Exercise directions: Range to reproduce from the entries below: the line with "Bubble Calf / バブルカーフの商品ページ (185, 628)", the line with "Image resolution: width=253, height=2576.", and every line in between. Give them exactly and give nothing else.

===

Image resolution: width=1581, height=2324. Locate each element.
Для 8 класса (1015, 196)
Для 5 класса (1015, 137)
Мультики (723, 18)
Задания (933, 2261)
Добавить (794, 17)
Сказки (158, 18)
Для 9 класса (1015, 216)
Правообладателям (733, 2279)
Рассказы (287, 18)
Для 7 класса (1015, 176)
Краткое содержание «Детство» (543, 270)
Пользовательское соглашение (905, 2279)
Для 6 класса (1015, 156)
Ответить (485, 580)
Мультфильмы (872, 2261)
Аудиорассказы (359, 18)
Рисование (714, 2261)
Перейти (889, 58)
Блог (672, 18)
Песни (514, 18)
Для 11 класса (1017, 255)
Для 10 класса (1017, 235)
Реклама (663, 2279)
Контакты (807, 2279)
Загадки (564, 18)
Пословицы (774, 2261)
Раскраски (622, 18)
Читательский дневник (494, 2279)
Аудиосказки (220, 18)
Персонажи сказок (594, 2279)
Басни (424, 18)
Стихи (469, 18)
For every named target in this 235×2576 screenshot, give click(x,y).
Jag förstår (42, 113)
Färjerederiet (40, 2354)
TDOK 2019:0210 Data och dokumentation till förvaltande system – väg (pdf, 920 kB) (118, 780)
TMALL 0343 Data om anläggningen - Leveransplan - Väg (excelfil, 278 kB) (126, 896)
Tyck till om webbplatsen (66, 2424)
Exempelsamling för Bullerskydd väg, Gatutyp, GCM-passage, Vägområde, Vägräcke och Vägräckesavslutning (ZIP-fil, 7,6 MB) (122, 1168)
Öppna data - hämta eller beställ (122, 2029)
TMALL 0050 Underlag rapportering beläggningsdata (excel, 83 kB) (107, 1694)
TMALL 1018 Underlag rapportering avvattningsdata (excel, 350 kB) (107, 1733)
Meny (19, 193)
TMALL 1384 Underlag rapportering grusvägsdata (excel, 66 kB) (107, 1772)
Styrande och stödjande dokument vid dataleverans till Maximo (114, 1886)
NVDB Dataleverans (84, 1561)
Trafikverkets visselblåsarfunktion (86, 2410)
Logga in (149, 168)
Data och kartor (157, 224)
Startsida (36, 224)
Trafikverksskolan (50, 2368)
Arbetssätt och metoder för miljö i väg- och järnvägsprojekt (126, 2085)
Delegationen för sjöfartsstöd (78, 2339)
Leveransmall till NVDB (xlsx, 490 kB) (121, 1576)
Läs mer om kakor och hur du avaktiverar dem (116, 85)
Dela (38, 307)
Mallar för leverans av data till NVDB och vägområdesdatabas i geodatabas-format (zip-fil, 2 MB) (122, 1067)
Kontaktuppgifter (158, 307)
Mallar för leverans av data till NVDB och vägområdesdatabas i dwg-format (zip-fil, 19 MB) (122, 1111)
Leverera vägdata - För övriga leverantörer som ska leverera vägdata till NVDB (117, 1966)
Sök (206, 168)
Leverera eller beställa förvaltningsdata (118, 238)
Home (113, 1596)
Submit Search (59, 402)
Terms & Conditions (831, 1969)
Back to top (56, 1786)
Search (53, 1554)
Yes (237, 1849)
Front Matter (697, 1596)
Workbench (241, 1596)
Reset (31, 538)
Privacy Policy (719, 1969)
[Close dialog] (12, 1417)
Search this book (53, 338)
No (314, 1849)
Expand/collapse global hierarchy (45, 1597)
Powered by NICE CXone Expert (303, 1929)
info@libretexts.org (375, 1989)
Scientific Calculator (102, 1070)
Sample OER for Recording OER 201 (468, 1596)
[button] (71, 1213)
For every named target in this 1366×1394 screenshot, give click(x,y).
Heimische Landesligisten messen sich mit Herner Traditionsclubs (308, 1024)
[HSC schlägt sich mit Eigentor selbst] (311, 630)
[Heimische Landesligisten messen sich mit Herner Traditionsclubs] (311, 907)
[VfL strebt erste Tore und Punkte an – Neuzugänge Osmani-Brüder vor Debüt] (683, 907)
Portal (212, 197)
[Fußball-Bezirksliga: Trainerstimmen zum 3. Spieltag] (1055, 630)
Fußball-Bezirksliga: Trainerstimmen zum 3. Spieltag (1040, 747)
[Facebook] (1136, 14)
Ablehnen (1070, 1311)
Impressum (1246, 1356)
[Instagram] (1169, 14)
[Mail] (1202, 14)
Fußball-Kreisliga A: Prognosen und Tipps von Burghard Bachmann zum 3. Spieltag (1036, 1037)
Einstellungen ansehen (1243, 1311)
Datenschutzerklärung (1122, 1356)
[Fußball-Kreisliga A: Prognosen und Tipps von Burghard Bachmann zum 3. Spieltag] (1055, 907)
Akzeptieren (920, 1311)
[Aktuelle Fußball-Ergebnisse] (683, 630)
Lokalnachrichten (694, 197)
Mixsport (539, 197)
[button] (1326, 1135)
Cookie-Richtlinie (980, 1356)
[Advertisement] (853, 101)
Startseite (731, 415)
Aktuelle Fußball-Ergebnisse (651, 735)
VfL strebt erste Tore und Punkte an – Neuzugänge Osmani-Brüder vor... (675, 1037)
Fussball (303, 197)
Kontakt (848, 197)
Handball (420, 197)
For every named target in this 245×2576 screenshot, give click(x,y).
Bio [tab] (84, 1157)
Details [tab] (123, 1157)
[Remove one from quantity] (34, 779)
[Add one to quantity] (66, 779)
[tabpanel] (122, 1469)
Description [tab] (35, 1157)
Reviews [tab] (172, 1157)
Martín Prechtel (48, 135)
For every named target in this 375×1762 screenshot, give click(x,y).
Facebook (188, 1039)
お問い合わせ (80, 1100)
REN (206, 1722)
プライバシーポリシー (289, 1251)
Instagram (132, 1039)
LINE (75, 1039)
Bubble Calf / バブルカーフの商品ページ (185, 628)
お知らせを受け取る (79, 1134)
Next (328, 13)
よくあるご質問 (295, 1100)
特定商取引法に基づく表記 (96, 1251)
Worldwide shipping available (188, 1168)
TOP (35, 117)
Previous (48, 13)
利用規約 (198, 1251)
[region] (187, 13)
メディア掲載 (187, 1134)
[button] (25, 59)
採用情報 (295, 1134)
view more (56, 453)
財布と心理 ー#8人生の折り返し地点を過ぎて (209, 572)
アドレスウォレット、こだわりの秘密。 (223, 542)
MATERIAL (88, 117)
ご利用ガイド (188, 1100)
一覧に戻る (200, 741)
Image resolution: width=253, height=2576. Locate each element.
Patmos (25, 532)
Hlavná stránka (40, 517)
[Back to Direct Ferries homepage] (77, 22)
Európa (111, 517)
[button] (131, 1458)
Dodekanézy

===

Exercise response:
Bubble Calf / バブルカーフの商品ページ (185, 628)
お知らせを受け取る (79, 1134)
Next (328, 13)
よくあるご質問 (295, 1100)
特定商取引法に基づく表記 (96, 1251)
Worldwide shipping available (188, 1168)
TOP (35, 117)
Previous (48, 13)
利用規約 (198, 1251)
[region] (187, 13)
メディア掲載 (187, 1134)
[button] (25, 59)
採用情報 (295, 1134)
view more (56, 453)
財布と心理 ー#8人生の折り返し地点を過ぎて (209, 572)
アドレスウォレット、こだわりの秘密。 (223, 542)
MATERIAL (88, 117)
ご利用ガイド (188, 1100)
一覧に戻る (200, 741)
Image resolution: width=253, height=2576. Locate each element.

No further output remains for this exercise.